To do: Your response should consist solely of the lines from the one containing "Open the 组织" through the end of the data, copied exactly.

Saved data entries
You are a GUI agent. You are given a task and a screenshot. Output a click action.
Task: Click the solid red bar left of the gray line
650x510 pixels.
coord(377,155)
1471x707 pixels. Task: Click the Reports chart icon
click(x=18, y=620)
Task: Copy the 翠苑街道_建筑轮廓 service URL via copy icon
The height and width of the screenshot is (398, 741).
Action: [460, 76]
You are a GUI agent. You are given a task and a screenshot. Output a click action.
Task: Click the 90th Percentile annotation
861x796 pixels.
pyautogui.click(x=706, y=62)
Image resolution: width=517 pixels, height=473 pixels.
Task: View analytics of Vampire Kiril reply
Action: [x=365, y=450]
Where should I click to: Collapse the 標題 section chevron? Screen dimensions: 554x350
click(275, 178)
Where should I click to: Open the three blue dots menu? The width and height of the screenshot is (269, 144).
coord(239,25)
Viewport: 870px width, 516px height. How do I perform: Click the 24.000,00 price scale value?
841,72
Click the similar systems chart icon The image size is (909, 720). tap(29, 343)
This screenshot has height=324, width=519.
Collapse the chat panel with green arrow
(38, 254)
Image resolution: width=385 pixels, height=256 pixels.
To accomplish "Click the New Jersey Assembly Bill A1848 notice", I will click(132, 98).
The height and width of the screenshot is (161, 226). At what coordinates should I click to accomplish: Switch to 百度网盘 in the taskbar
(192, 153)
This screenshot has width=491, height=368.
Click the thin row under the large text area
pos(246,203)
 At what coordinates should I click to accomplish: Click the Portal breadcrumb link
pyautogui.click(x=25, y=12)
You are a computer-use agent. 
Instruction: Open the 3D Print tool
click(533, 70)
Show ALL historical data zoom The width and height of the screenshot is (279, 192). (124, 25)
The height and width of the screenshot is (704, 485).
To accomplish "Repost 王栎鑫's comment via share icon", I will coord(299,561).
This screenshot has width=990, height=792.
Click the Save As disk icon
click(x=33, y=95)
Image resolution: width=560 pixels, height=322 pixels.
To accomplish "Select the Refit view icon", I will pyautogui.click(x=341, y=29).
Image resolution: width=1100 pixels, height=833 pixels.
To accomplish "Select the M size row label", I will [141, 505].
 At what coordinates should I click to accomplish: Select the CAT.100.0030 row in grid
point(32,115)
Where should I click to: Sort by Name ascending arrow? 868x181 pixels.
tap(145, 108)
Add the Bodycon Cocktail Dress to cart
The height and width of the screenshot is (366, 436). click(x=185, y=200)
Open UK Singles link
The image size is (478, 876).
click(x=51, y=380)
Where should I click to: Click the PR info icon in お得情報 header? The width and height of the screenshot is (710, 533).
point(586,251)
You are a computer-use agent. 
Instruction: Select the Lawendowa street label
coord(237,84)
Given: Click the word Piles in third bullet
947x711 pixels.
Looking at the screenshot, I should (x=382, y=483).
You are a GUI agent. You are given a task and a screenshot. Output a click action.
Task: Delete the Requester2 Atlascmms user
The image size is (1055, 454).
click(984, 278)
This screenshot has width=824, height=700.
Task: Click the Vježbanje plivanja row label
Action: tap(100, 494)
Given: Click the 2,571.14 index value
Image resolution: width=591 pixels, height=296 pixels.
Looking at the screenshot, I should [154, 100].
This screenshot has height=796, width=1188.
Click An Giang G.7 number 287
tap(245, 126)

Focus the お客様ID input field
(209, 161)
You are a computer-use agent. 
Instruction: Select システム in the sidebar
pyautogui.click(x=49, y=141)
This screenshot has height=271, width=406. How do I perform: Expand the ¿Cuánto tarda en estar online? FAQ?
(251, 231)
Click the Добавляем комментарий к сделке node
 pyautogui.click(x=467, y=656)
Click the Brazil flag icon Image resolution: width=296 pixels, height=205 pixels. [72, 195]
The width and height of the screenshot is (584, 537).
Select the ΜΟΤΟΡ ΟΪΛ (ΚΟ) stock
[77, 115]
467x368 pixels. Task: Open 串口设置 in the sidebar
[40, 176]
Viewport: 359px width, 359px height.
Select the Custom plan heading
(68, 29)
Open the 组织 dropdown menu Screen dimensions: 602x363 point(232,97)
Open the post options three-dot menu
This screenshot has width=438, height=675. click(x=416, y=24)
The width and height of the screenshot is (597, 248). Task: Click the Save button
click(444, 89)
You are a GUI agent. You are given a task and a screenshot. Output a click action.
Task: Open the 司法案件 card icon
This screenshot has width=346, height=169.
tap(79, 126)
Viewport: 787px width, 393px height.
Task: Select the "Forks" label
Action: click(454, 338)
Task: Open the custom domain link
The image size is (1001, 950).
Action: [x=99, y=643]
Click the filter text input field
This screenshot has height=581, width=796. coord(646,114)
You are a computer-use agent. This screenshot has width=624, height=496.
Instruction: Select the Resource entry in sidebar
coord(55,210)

Task solution:
Open the 组织 dropdown menu Screen dimensions: 602x363 point(232,97)
Open the post options three-dot menu
This screenshot has width=438, height=675. click(x=416, y=24)
The width and height of the screenshot is (597, 248). Task: Click the Save button
click(444, 89)
You are a GUI agent. You are given a task and a screenshot. Output a click action.
Task: Open the 司法案件 card icon
This screenshot has width=346, height=169.
tap(79, 126)
Viewport: 787px width, 393px height.
Task: Select the "Forks" label
Action: click(454, 338)
Task: Open the custom domain link
The image size is (1001, 950).
Action: [x=99, y=643]
Click the filter text input field
This screenshot has height=581, width=796. coord(646,114)
You are a computer-use agent. This screenshot has width=624, height=496.
Instruction: Select the Resource entry in sidebar
coord(55,210)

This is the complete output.